SOURCE PASSAGE:
For a linear model with multivariate normal prior and multivariate normal likelihood, you end up with a multivariate normal posterior distribution in which the mean of the posterior (and maximum a posteriori model) is exactly what you would obtain using Tikhonov regularized ($L_{2}$ regularized) least squares with an appropriate regularization parameter.

Note that there is a more fundamental difference in that the Bayesian posterior is a probability distribution, while the Tikhonov regularized least squares solution is a specific point estimate.

This is discussed in many textbooks on Bayesian methods for inverse problems, See for example:



Similarly, if you have a Laplacian prior and a multivariate normal likelihood, then the maximum of the posterior distribution occurs at a point that you could get by solving an $L_{1}$ regularized least squares problem.


For a regression problem with $k$ variables (w/o intercept) you do OLS as

$$\min_{\beta} (y - X \beta)' (y - X \beta)$$

In regularized regression with $L^p$ penalty you do

$$\min_{\beta} (y - X \beta)' (y - X \beta) + \lambda \sum_{i=1}^k |\beta_i|^p $$

We can equivalently do (note the sign changes)

$$\max_{\beta} -(y - X \beta)' (y - X \beta) - \lambda \sum_{i=1}^k |\beta_i|^p $$

This directly relates to the Bayesian principle of

$$posterior \propto likelihood \times prior$$

or equivalently (under regularity conditions)

$$log(posterior) \sim log(likelihood) + log(penalty)$$

Now it is not hard to see which exponential family distribution corresponds to which penalty type.

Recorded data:
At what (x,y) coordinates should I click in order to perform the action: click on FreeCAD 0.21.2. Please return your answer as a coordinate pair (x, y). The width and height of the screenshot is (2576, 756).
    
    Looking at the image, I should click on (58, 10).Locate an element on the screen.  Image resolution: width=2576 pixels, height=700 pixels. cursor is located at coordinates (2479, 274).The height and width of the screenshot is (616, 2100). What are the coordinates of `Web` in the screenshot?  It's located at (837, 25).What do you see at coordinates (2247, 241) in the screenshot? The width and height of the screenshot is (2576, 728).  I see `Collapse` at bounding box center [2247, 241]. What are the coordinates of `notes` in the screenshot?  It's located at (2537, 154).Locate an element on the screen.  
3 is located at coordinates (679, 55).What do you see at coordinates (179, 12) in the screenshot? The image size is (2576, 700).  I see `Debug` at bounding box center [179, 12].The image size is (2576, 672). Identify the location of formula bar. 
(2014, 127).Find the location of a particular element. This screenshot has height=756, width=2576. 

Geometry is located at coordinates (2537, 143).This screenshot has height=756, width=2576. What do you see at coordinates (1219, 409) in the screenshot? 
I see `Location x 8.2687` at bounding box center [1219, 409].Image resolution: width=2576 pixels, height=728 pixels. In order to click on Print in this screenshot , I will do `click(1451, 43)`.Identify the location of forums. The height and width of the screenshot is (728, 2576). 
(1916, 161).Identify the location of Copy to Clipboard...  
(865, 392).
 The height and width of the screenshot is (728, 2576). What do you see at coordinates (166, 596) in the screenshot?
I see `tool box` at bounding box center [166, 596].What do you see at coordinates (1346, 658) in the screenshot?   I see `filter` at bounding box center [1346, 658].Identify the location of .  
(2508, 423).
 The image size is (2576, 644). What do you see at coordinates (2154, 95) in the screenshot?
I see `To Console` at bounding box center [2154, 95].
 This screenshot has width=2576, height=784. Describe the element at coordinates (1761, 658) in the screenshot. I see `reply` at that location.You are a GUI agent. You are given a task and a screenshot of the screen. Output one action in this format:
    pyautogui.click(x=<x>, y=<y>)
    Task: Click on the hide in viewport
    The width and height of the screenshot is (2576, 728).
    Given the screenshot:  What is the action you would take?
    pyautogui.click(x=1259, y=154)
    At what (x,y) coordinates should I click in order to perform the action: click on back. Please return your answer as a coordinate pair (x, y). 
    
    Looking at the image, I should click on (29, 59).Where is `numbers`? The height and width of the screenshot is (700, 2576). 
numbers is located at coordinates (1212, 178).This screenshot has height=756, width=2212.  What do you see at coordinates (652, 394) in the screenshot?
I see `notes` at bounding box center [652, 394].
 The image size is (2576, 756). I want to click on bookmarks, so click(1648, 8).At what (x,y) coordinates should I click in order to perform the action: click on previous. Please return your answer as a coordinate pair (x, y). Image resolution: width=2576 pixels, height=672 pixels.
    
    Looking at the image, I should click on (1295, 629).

TO DO:
Please write the next part of the passage on regularized least squares and Bayesian posteriors, picking up right after its final sentence. None of the items have any bearing on this.

FINAL RESULT:
  • $\begingroup$ How does the maximization optimization problem relate to the Bayesian principle? I missed the connection. Can you expand? $\endgroup$
    – 24n8
    Commented May 6, 2021 at 20:18

To put the equivalence more precisely:

Optimizing model weights to minimize a squared error loss function with L2 regularization is equivalent to finding the weights that are most likely under a posterior distribution evaluated using Bayes rule, with a zero-mean independent Gaussian weights prior


The loss function as described above would be given by

$$ L = \underbrace{\Big[ \sum_{n=1}^{N} (y^{(n)} - f_{\mathbf{w}}(\mathbf{x}^{(n)}))^{2} \Big] }_{Original \; loss \; function} + \underbrace{\lambda \sum_{i=1}^{K} w_{i}^{2}}_{L_{2} \; loss} $$

Note that the distribution for a multivariate Gaussian is $$ \mathcal{N}(\mathbf{x}; \mathbf{\mu}, \Sigma) = \frac{1}{(2 \pi)^{D/2}|\Sigma|^{1/2}} \exp\Big(-\frac{1}{2} (\mathbf{x} -\mathbf{\mu})^{\top} \Sigma^{-1} (\mathbf{x} -\mathbf{\mu})\Big) $$

Using Bayes rule, we have that

$$ \begin{split} p(\mathbf{w}|\mathcal{D}) &= \frac{p(\mathcal{D}|\mathbf{w}) \; p(\mathbf{w})}{p(\mathcal{D})}\newline &\propto p(\mathcal{D}|\mathbf{w}) \; p(\mathbf{w})\newline &\propto \Big[ \prod_{n}^{N} \mathcal{N}(y^{(n)}; f_{\mathbf{w}}(\mathbf{x}^{(n)}), \sigma_{y}^{2})\Big] \; \mathcal{N}(\mathbf{w}; \mathbf{0}, \sigma_{\mathbf{w}}^{2} \mathbb{I})\newline &\propto \prod_{n}^{N} \mathcal{N}(y^{(n)};f_{\mathbf{w}}(\mathbf{x}^{(n)}) , \sigma_{y}^{2}) \prod_{i=1}^{K} \mathcal{N}(w_{i}; \, 0, \, \sigma_{\mathbf{w}}^{2}) \newline \end{split} $$

Where we are able to split the multi-dimensional Guassian into a product, because the covariance is a multiple of the identity matrix.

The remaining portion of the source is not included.